Want a little more jingle in your bells? Christmas is fast closing in upon us and it’s time to up the Christmas cheer and get festive… but how do you give sex toys and get it right?
If undertaking such an endeavour, you must first determine if the relationship between yourself and the intended recipient is one where such a gift would be well received (and I’m not just talking anatomically here). A close friend might laugh and heartily thank you (as they bolt for the nearest room with a lockable door), whereas others may not be so keen to keep the Yule fire burning. Once deciding to go ahead, many people would go the voucher option – a safer bet in many ways – however, if you wish to select the gift yourself, give due consideration: As with a gift of jewellery, with sex toys people have varying functional and aesthetic desires.
When giving a sex toy to a lover, respect their limits – a sex toy that pushes a concept already discussed and rejected by a lover is not a gift; it’s disrespectful and presumptuous. If your sex life or romantic life is a little shaky, giving a sex toy could be seen as suggesting that something is wrong or missing from the relationship and this could lead to defensive or hostile reactions – so, in such circumstances either discuss the issue with your partner beforehand or leave off on the idea completely.
When considering what to buy, one can go for the functional, the provocative and/or the humorous. A triple combo can be highly effective: What can start as a so-called ‘joke’ (read: Permission to buy/give the item in the first place) can turn serious rather quickly if the equipment in question does the job well. Mark my words, one type of smile can soon be replaced by another – a triumph all round.

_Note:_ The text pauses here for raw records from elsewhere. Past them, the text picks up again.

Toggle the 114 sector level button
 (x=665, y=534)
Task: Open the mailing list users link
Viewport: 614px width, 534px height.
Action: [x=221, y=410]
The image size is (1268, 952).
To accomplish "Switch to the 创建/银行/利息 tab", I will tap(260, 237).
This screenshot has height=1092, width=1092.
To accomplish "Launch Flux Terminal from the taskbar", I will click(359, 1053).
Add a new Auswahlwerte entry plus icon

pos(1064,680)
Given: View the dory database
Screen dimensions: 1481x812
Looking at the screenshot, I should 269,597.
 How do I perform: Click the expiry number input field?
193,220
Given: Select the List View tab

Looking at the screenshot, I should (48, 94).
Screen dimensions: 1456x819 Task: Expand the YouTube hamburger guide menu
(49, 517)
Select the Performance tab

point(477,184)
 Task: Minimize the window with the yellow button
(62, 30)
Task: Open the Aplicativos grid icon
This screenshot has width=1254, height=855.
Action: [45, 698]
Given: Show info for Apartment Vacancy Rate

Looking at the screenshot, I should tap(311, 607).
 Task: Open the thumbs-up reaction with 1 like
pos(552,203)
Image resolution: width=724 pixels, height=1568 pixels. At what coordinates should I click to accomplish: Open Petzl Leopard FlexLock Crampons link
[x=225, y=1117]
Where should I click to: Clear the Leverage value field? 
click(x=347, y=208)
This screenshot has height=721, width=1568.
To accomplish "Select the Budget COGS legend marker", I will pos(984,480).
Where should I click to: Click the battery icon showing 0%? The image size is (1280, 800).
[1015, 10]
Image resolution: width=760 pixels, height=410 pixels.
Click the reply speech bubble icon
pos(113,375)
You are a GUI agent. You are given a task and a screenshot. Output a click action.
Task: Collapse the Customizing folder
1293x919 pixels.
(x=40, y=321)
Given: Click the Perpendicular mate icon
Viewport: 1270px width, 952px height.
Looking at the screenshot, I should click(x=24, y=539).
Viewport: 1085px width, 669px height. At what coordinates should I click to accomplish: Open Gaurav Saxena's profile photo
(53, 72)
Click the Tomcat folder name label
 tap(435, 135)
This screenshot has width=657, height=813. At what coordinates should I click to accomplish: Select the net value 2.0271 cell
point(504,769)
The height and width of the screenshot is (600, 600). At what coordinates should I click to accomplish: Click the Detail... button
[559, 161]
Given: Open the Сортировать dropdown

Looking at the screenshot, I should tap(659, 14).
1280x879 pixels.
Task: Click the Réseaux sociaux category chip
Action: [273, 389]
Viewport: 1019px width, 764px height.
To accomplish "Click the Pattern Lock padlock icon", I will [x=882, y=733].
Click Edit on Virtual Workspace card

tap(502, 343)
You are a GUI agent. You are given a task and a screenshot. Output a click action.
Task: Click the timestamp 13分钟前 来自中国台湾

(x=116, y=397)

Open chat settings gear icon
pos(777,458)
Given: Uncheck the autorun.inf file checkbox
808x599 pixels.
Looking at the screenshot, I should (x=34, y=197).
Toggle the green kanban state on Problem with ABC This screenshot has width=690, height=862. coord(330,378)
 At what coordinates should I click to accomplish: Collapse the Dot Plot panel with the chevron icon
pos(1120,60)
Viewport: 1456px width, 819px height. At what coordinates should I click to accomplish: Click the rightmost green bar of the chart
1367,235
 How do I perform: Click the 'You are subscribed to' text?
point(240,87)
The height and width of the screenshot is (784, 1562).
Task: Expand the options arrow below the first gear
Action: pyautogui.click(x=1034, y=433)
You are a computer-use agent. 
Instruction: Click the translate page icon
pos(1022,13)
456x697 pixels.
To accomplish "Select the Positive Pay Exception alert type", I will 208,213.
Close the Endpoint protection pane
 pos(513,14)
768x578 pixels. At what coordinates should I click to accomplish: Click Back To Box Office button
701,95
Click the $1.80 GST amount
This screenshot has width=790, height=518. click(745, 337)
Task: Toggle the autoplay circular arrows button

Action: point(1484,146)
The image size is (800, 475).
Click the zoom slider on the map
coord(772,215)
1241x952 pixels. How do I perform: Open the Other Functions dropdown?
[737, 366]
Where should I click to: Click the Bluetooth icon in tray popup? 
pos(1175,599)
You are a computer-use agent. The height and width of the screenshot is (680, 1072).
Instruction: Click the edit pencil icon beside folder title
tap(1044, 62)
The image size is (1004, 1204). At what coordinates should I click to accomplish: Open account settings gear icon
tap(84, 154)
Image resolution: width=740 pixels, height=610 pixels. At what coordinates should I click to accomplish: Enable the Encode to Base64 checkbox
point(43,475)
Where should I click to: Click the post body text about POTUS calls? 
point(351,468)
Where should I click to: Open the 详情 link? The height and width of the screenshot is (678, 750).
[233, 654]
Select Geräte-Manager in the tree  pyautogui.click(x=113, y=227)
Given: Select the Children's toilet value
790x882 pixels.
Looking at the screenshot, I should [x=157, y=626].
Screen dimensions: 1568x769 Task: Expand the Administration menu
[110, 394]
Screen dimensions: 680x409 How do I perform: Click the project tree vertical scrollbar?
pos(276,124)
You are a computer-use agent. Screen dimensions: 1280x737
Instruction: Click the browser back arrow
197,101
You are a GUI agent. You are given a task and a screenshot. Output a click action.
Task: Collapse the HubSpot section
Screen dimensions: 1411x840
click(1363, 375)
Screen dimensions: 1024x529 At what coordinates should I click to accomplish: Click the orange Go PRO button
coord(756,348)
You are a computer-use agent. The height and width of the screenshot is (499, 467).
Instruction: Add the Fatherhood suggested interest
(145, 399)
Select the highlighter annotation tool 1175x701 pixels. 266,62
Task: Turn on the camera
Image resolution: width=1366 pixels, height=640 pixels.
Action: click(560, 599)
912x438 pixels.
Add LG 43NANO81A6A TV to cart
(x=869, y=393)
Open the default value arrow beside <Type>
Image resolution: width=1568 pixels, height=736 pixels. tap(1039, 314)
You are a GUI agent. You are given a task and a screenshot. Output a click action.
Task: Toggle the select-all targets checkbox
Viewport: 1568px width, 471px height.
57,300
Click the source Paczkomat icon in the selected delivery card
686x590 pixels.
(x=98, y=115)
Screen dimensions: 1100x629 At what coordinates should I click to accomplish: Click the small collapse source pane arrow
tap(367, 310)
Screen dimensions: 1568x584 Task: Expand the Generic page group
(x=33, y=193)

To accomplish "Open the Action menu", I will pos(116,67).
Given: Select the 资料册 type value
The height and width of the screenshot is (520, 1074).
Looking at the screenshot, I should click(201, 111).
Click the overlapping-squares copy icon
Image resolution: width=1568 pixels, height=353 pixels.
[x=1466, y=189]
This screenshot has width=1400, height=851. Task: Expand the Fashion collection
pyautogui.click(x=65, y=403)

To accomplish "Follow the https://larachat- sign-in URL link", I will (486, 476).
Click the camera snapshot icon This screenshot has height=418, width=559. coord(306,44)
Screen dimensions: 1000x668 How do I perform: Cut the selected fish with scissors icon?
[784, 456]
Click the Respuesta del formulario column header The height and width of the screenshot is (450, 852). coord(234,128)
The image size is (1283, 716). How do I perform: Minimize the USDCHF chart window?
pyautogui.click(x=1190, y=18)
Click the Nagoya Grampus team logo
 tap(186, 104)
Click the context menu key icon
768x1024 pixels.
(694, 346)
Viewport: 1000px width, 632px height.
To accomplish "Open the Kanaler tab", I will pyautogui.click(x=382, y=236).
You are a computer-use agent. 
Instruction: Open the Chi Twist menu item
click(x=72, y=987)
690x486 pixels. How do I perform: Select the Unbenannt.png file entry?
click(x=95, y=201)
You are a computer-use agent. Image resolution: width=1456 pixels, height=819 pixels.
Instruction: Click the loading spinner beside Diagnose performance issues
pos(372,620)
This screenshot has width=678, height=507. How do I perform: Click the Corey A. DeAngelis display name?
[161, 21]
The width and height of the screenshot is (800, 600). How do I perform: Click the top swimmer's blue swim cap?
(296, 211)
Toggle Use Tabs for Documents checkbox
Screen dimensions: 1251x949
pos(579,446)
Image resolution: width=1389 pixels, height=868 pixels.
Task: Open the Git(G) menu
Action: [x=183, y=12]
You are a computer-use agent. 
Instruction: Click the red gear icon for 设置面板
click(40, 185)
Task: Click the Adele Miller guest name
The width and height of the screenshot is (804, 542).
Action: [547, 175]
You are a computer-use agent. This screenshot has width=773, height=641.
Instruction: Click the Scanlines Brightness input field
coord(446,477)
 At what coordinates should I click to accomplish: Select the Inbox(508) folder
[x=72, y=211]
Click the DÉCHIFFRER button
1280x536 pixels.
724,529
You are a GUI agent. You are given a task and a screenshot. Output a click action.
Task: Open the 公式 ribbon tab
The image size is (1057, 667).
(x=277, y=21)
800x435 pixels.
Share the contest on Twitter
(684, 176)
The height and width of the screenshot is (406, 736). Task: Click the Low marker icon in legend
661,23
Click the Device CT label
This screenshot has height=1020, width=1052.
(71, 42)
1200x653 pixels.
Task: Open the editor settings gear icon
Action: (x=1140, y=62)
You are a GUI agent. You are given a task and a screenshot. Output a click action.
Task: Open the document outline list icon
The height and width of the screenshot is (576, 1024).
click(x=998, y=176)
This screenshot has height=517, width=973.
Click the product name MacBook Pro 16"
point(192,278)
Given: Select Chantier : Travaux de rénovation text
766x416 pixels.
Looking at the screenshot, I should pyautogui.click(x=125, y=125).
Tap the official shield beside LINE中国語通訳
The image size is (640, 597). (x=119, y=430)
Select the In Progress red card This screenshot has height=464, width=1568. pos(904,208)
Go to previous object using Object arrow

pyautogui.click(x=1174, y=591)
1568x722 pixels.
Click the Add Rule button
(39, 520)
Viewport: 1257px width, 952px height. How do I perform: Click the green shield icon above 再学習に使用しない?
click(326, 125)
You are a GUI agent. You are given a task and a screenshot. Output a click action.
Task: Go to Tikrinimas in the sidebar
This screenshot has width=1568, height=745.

When choosing your item, consider all the products on the market – the vibrators, dildos, strap-ons, butt-plugs, harnesses, balls, beads, floggers, cuffs, cock-rings, stimulators, remote control and computer interfaced devices… you’ll be spoiled for choice! Shopping online allows for an even broader view – and don’t just consider the mainstream retailer sites. New to the market is the ‘Rude Boy’ multi-stimulator and the ‘Rock Chick,’ a device with g-spot and clitoral stimulation that is said to out-KAPOW! the iVibe Rabbit. Mintox! In my foray to my local adult retailer, I noticed some nice black and red cock rings that would make rather fetching Christmas tree ornaments and was fascinated to see a life size rubber arm for sale, complete with closed fist. Good for those hard to reach places!
Depending on your circumstances, it’s probably not advisable to pop your pressie under the family Christmas tree. You never know how things will roll and the last thing you need is the kids taking off with a life-size rubber arm, though it would make the back yard cricket game far more amusing to watch. Digressions aside, sex toy gifts can cause embarrassment either to your partner or other family members, so keep such gift giving private. This may involve having to give a decoy gift to your partner if your family tradition involves opening presents together. If putting the gift under your own tree at home, a note to the wise: Don’t put the batteries in. Do so and you run the risk of unexpected humming noises as your Santa-print package scuttles across the floor and makes for the bedroom. Not a good look. Lastly, speaking of batteries, do check whether your purchase requires batteries and make sure you include them with your gift. Remember your disappointment as a kid to get a present but not have the batteries until after Boxing Day? Here we’re talking about a whole different kind of toy. You do the maths.
Until next year, a safe, happy and fun-filled festive season to you all.